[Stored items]

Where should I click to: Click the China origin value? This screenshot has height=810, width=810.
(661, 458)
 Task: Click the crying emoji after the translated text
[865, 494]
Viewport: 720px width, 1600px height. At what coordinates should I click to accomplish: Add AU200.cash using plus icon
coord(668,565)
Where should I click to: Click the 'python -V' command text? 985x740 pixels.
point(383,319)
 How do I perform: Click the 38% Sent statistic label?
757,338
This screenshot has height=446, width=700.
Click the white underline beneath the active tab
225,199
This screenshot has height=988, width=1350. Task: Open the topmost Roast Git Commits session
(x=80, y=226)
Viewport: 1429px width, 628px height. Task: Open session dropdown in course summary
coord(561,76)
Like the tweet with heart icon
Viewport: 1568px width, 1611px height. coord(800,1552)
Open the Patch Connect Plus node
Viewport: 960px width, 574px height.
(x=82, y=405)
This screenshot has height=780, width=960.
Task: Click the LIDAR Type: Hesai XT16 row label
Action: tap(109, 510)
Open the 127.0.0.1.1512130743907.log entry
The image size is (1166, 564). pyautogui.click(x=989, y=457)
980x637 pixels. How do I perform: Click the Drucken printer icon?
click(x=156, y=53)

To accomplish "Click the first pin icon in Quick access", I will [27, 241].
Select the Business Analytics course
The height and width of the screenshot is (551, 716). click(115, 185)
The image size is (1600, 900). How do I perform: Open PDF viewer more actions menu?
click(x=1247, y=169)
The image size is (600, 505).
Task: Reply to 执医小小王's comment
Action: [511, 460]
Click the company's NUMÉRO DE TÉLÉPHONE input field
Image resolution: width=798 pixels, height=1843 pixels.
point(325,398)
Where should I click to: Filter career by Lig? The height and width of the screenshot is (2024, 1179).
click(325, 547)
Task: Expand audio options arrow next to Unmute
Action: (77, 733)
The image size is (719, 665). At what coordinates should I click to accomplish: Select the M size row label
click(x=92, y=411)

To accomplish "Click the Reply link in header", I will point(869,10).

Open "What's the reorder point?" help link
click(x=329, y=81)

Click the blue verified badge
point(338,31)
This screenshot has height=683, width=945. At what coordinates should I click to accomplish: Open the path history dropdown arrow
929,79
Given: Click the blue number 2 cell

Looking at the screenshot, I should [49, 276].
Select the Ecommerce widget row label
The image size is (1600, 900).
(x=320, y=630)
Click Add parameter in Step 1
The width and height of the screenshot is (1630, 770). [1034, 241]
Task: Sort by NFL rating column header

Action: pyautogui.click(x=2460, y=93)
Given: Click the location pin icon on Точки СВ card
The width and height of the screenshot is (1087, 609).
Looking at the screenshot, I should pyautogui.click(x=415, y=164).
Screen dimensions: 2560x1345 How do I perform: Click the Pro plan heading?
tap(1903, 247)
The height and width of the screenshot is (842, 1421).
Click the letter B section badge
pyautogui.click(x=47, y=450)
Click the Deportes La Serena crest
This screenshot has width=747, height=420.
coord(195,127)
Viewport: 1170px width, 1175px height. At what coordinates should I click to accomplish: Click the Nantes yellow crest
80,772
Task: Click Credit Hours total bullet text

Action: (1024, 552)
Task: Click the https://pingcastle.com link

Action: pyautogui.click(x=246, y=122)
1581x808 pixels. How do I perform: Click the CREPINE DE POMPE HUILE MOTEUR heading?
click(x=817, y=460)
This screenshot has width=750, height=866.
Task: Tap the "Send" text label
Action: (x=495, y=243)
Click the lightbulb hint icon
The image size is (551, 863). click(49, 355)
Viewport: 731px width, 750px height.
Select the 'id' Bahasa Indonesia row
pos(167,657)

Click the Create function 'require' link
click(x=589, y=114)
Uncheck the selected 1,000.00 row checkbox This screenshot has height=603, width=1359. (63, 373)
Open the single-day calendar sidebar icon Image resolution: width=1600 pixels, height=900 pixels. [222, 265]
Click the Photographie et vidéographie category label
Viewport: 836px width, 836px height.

ASSIGNMENT
Every entry is to be copied exactly, with none omitted.

SOLVED PROBLEM
Where should I click to: Click the China origin value? This screenshot has height=810, width=810.
(661, 458)
 Task: Click the crying emoji after the translated text
[865, 494]
Viewport: 720px width, 1600px height. At what coordinates should I click to accomplish: Add AU200.cash using plus icon
coord(668,565)
Where should I click to: Click the 'python -V' command text? 985x740 pixels.
point(383,319)
 How do I perform: Click the 38% Sent statistic label?
757,338
This screenshot has height=446, width=700.
Click the white underline beneath the active tab
225,199
This screenshot has height=988, width=1350. Task: Open the topmost Roast Git Commits session
(x=80, y=226)
Viewport: 1429px width, 628px height. Task: Open session dropdown in course summary
coord(561,76)
Like the tweet with heart icon
Viewport: 1568px width, 1611px height. coord(800,1552)
Open the Patch Connect Plus node
Viewport: 960px width, 574px height.
(x=82, y=405)
This screenshot has height=780, width=960.
Task: Click the LIDAR Type: Hesai XT16 row label
Action: tap(109, 510)
Open the 127.0.0.1.1512130743907.log entry
The image size is (1166, 564). pyautogui.click(x=989, y=457)
980x637 pixels. How do I perform: Click the Drucken printer icon?
click(x=156, y=53)

To accomplish "Click the first pin icon in Quick access", I will [27, 241].
Select the Business Analytics course
The height and width of the screenshot is (551, 716). click(115, 185)
The image size is (1600, 900). How do I perform: Open PDF viewer more actions menu?
click(x=1247, y=169)
The image size is (600, 505).
Task: Reply to 执医小小王's comment
Action: [511, 460]
Click the company's NUMÉRO DE TÉLÉPHONE input field
Image resolution: width=798 pixels, height=1843 pixels.
point(325,398)
Where should I click to: Filter career by Lig? The height and width of the screenshot is (2024, 1179).
click(325, 547)
Task: Expand audio options arrow next to Unmute
Action: (77, 733)
The image size is (719, 665). At what coordinates should I click to accomplish: Select the M size row label
click(x=92, y=411)

To accomplish "Click the Reply link in header", I will point(869,10).

Open "What's the reorder point?" help link
click(x=329, y=81)

Click the blue verified badge
point(338,31)
This screenshot has height=683, width=945. At what coordinates should I click to accomplish: Open the path history dropdown arrow
929,79
Given: Click the blue number 2 cell

Looking at the screenshot, I should [49, 276].
Select the Ecommerce widget row label
The image size is (1600, 900).
(x=320, y=630)
Click Add parameter in Step 1
The width and height of the screenshot is (1630, 770). [1034, 241]
Task: Sort by NFL rating column header

Action: pyautogui.click(x=2460, y=93)
Given: Click the location pin icon on Точки СВ card
The width and height of the screenshot is (1087, 609).
Looking at the screenshot, I should pyautogui.click(x=415, y=164).
Screen dimensions: 2560x1345 How do I perform: Click the Pro plan heading?
tap(1903, 247)
The height and width of the screenshot is (842, 1421).
Click the letter B section badge
pyautogui.click(x=47, y=450)
Click the Deportes La Serena crest
This screenshot has width=747, height=420.
coord(195,127)
Viewport: 1170px width, 1175px height. At what coordinates should I click to accomplish: Click the Nantes yellow crest
80,772
Task: Click Credit Hours total bullet text

Action: (1024, 552)
Task: Click the https://pingcastle.com link

Action: pyautogui.click(x=246, y=122)
1581x808 pixels. How do I perform: Click the CREPINE DE POMPE HUILE MOTEUR heading?
click(x=817, y=460)
This screenshot has width=750, height=866.
Task: Tap the "Send" text label
Action: (x=495, y=243)
Click the lightbulb hint icon
The image size is (551, 863). click(49, 355)
Viewport: 731px width, 750px height.
Select the 'id' Bahasa Indonesia row
pos(167,657)

Click the Create function 'require' link
click(x=589, y=114)
Uncheck the selected 1,000.00 row checkbox This screenshot has height=603, width=1359. (63, 373)
Open the single-day calendar sidebar icon Image resolution: width=1600 pixels, height=900 pixels. [222, 265]
Click the Photographie et vidéographie category label
Viewport: 836px width, 836px height.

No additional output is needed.